So if we look at the vasculature
of the large intestine
we can see that the large intestine
is really important. It's what know as
what is known as the watershed organ.
It has a contribution
from two main branches of the abdominal aorta.
So we can see that the arterial supply to
the large intestine comes from the
superior and the inferior
mesenteric arteries. Here we can
see we have the superior mesenteric artery
coming from about L1 from the abdominal aorta.
And here we can see we have the inferior
mesenteric artery coming from about L3.
So LM, superior mesenteric artery
comes from L1 and the
inferior mesenteric artery comes from about L3.
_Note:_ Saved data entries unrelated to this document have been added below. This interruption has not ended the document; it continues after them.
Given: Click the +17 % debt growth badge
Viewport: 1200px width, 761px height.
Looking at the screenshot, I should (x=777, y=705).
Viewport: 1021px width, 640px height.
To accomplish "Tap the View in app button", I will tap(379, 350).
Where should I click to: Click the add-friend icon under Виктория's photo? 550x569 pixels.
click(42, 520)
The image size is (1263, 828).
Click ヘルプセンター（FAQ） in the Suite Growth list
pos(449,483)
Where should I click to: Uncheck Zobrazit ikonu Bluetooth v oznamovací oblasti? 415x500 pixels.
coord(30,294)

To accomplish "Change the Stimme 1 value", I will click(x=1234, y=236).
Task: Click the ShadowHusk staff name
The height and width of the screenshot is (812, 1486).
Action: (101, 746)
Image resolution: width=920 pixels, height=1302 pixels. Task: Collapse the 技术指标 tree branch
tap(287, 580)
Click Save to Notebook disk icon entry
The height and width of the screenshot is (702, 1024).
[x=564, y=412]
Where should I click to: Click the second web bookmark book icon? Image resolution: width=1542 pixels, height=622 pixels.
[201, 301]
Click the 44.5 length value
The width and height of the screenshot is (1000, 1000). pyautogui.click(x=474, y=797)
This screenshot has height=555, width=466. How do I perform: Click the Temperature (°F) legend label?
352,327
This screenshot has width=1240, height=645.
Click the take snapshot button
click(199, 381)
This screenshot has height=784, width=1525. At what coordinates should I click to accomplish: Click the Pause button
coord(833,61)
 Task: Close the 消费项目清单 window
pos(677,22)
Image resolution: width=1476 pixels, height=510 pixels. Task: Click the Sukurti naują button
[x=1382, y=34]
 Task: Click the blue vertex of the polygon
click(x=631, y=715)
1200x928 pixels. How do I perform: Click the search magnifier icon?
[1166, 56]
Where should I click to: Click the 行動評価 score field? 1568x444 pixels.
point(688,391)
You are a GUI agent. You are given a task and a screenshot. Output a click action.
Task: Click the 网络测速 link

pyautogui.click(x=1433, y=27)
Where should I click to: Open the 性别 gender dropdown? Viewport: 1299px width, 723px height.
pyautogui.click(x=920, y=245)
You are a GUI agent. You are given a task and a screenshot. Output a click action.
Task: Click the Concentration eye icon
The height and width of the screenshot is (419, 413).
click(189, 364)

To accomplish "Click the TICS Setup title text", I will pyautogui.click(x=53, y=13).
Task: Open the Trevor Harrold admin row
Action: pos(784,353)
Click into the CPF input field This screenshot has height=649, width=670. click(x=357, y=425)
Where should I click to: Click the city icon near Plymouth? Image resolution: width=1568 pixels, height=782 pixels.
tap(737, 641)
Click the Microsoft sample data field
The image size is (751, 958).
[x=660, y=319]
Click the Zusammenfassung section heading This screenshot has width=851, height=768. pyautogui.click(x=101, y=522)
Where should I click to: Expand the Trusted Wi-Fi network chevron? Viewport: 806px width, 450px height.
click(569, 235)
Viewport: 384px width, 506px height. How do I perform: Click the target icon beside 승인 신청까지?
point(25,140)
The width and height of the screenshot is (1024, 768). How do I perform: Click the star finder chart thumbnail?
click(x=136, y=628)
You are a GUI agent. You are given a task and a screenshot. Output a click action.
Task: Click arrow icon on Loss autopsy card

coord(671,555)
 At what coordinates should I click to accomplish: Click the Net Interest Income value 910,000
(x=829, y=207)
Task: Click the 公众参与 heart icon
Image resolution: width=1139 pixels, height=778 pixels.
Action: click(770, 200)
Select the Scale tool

We will explore this in little more detail
in a later session, later lecture.
Essentially coming from these
mesenteric arteries: your superior and
your inferior mesenteric artery.
Our series of colic arteries: ileocolic which
heads towards the ileocecal junction
with right colic, middle colic, left colic.
And these all branch away
ileocolic, right colic and middle colic.
And we see that passing away from their
respective stem, the superior
mesenteric artery in this case or
the left colic artery here from
the inferior mesenteric artery.
We have sigmoid arteries coming down towards
the sigmoid colon. These are spreading out
and fanning out towards
the ascending transverse
sigmoid parts of the large intestine.
We can see here, we have a very
important anastomosis. We have a
continuation of the superior mesenteric artery
and the inferior mesenteric artery.
So blood will be coming in this direction
from the superior mesenteric artery and blood will be coming
in this direction from the inferior mesenteric artery.
So what we have is this
region around here in
this upper left quadrant by the spleen
we have a transition where this region
is supplied by both the superior and the
inferior mesenteric artery.
And this is really important. It forms what's known as
the marginal artery which runs
around this aspect, this upper left
quadrants by the spleen or the
large intestine. And it is important
if the inferior mesenteric artery
was to be occluded. So we can imagine if the
inferior mesenteric artery was
occluded due to atherosclerosis in the region near
the inferior mesenteric artery, then
blood wouldn't be able to pass towards
this descending sigmoid part of the colon. However the
presence of this marginal artery means
the blood can actually root itself around
in this direction via the superior
mesenteric artery, via the
middle colic artery and then being continuous
with branches of the left colic.
So there wouldn't be any serious deficit
if there was a block. We will explore
this in later lectures in a bit more detail.